What Troy eats on a random DAY 1 (in Thailand)

Hello my Lovelies!

I have decided to do a series of posts about what my kids eat daily to discuss more details about nutrition and choices. For now it is easier to share this for me on the blog, but soon I hope we can also make for you some videos too.

troy (4)

 

Here is Thursday’s menu:

1. Breakfast: 4 medium Banana smoothie with kale, chia, coconut sugar
2. Second Breakfast – 10 peeled and sliced rambutan fruits
3. Lunch – approximately 25 pieces of rambutan, it takes a while for him to eat it.
4. Snack – a spoon of sliced almonds (must be crunchy or he won’t eat them)
5. Dinner 1st course – rest of the rambutan (about 15 fruits)
6. Dinner 2nd course (about 1 hour later) – few steamed string beans with sliced tomatoes. He usually eats one thing first and then the other, without mixing. He also ate about a tablespoon of plain rice. When it gets cold he doesn’t want any cooked food anymore.

My kids can set an example for parents who struggle with picky eaters. All three of them have unusual sensitivities to touch, smell and appearance of food.

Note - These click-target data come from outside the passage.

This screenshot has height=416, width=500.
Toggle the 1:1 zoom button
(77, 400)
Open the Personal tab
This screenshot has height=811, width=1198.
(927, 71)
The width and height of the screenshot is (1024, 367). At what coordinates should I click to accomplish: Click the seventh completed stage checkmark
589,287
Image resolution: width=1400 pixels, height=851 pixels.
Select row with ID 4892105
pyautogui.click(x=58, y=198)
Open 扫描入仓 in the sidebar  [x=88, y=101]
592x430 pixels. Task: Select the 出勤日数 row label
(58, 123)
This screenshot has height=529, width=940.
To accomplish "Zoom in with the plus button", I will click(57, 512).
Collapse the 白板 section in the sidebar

They do not eat some of the foods because of the specific smell or consistence. It can be very challenging at times. I must say it is getting better and better as we progress with the diet. It must have to do something with the condition they used to have and their immune system is over-reacting, causing the specific respond and behaviors. Diet is fixing those issues slowly and I can see the change in them, trying some new foods is easier and their selection increases.

troy (3)

First up is TROY.

He is 2 years 4 months old today. He is still eating a little bit differently than my older kids, simply because he is still very small and his chewing abilities and tastes are less mature. He was fully raw from 13 months old for about 6-7 months and I started to give him small addition of steamed veggie or starches when he asked for it, but the percentage of cooked foods in his menu reaches no more than 5%. He is still too little and doesn’t eat typical salad at the evening. He eats his greens in smoothies. He likes to eat every type of food as a mono meal so far, even for smoothies he chooses only one type of fruit with greens. He started to eat a little bit of cooked starches few months ago, but in really small amounts, like a spoon of rice or 1/2 potato. He is not much into cooked foods anyway.

troy (8)

He usually loves his smoothies in the morning and for dinner, he likes sweet and juicy fruits to enjoy through the day and snacks on seeds, but not much. I have a little bit of a dilemma with him, as he is not into fatty foods at all. He used to eat a half of young coconut per day or a quarter of avocado, but he refuses to eat those right now. He also is not going to drink his smoothie if I add some fat in significant amount. So the only fats he is eating are some seeds in crackers, dehydrated young coconut meat (I discovered this as an option that interests him), little amount I sneak in his smoothie, like 1 walnut, 2-3 almonds, teaspoon of chia or flax, 1/8 avocado, 1 spoon of fresh coconut meat etc. I need to be very careful and do not exceed the amount that he likes in taste. Avocado much changes taste of banana smoothie, so the key for me is to go little and steady over the entire day.

troy (1)

He also has “seasons” for his favorites. When he finds the fruit that suits his buds at the moment he is going to eat mostly this one for a few days or even a week. He usually keeps the green morning smoothie routine, but for the whole day he asks for the same thing over and over again.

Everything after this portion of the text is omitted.